▶ DATA EXCERPTS
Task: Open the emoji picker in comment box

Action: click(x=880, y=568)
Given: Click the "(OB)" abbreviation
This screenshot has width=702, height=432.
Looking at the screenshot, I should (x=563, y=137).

▶ EXERCISE GOAL
Copy out all of the material above, reproducing every line without any changes.

▶ RESPONSE BELOW
Task: Open the emoji picker in comment box

Action: click(x=880, y=568)
Given: Click the "(OB)" abbreviation
This screenshot has width=702, height=432.
Looking at the screenshot, I should (x=563, y=137).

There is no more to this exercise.